1.2.4 Validity: Validity in the form of appropriate comparisons ensures the keyword list is correct, so carefully selecting a reference text is tedious yet essential to make comparisons between the Node/studied text and the reference.
For my analysis, a collection of speeches produced by British PMs has all been ‘clumped’ together and comprises most of the corpora. This is because the function of that post (Prime Minister) serves as the point of comparison since they all share similar meta-data (educational, social, nationality, etc.). In contrast, other speakers’ meta-data is not as evident while Lord Byron of Harrow was a politician, poet, and alumni of the same ‘Harrow’ Academy as young Winston. The American president Theodore Roosevelt shares ‘some’ of Churchill’s national identity being the case that his mother was American, so aside from nationality, the two are quite similar, yet nationality would appear relevant.
1.2.5 The Reference Corpus. The Reference corpora are composed of 3 sub-categories. British PMs, dating from 1918-1990s, produced ten speeches, one speech was delivered by the American president, Theodore Roosevelt, and two originate from Lord Baron Byron, author of ‘Don Juan’,. We include here two poems seeming relevant ‘The Bronze Age’ and “Darkness” as these pertain to war-like conditions such as pestilence, devastation.

Exercise task — Can you write what comes next in the passage on the reference corpus? The material has nothing to do with the passage on the reference corpus.

Listing —
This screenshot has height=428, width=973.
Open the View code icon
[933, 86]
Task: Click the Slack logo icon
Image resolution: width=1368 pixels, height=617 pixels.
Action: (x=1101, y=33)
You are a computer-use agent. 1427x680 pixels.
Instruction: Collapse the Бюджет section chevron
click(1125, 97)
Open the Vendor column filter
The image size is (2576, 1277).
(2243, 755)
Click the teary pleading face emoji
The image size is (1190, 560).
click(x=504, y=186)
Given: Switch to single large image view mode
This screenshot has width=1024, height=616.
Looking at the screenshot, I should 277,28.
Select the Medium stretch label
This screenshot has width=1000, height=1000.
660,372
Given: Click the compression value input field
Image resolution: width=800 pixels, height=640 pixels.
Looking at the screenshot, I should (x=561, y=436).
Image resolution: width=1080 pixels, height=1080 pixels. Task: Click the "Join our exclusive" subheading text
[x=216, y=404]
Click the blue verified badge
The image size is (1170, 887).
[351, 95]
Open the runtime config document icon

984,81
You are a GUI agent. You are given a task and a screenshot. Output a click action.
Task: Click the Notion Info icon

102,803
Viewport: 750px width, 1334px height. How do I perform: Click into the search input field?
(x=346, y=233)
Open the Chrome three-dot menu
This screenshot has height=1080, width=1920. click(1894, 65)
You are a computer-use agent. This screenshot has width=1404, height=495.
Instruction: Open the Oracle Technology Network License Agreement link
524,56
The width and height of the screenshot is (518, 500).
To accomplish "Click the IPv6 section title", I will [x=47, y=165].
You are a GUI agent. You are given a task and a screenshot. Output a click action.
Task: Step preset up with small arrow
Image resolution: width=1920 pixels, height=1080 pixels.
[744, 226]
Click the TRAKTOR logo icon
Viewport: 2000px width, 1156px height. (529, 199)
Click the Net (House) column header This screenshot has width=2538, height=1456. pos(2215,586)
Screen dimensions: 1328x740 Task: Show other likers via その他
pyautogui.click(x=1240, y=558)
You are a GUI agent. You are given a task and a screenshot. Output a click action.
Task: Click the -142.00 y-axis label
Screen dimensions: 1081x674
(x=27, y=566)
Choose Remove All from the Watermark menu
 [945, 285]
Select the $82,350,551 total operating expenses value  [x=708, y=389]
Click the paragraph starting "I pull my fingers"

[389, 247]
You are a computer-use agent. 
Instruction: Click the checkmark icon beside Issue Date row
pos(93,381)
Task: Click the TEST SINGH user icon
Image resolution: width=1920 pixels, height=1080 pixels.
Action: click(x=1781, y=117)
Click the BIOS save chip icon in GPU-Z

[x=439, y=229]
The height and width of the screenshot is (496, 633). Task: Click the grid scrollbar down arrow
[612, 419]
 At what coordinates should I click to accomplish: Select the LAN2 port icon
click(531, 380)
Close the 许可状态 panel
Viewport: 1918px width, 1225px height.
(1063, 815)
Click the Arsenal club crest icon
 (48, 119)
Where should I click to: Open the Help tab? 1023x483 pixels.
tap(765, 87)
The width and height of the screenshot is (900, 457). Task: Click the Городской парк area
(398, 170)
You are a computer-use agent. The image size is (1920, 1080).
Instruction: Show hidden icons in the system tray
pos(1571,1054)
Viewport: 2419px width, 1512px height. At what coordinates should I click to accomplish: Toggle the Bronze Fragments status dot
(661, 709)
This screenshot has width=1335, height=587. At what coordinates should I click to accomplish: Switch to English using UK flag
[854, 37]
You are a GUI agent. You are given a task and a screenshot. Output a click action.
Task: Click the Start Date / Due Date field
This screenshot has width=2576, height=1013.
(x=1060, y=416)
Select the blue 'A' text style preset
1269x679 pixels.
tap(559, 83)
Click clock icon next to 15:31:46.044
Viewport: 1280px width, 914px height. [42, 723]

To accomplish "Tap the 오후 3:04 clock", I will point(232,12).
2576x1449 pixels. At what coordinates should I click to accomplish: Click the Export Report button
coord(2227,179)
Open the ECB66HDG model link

Task answer —
1.2.5.1 British PM Speeches: The speeches produced in this group were chosen because their producers were all PMs and because they have an underlying theme: peace and security with the potentiality of war. This has been used as a general benchmark in generating a reference corpus: dates of production span the pre and post WWII era, extending into the Cold War era.
The compilation of the sub-corpora is believed to be a valid reference because of the broad span in time coupled with the general, centralized theme of peace and security, implicating war potentialities, including concerns with fortifying the economy with technology, providing national health care, rearmament, etc.
1.2.5.2 The Node Corpus. According to the National Churchill Museum, amongst others, “Winston Churchill is widely considered to be one of the greatest speakers of the twentieth century. Among his most famous speeches were those in 1940 when Churchill rallied a nation with his words and optimism.” Although Churchill made only five broadcasts to the nation during the onset of WWII (summer of 1940), all of his speeches display his masterful way with words. They transmit his mindset, his determination, and commitment, and they infused his countrymen with his confidence (www.winstonchurchill.org). The Node corpora contain four of his war speeches produced in the summer of 1940.
1.3 Methodology
The online, free software called AntConc was employed to analyze the keywords. This entailed two steps: generating a Keywords List, followed by a comparison between the corpora, using the ‘Collocates Tool,’ then a Concordance Analysis, using the ‘Concordance’ and ‘Concordance Plot’ Tools (Anthony Laurence, https://doi.org/10.1017/S0261444808005247). Moreover, because my knowledge of Keyword Analysis is limited to this module, I made use of Anthony Lawrence class syllable alongside Laurence’s tutorials, including ‘AntConc 3.4.0: no. 8: Collocates Tool’, tutorial 2: ‘Concordance Tool’ and tutorial 3: ‘Advanced Features’ accessed online/YouTube.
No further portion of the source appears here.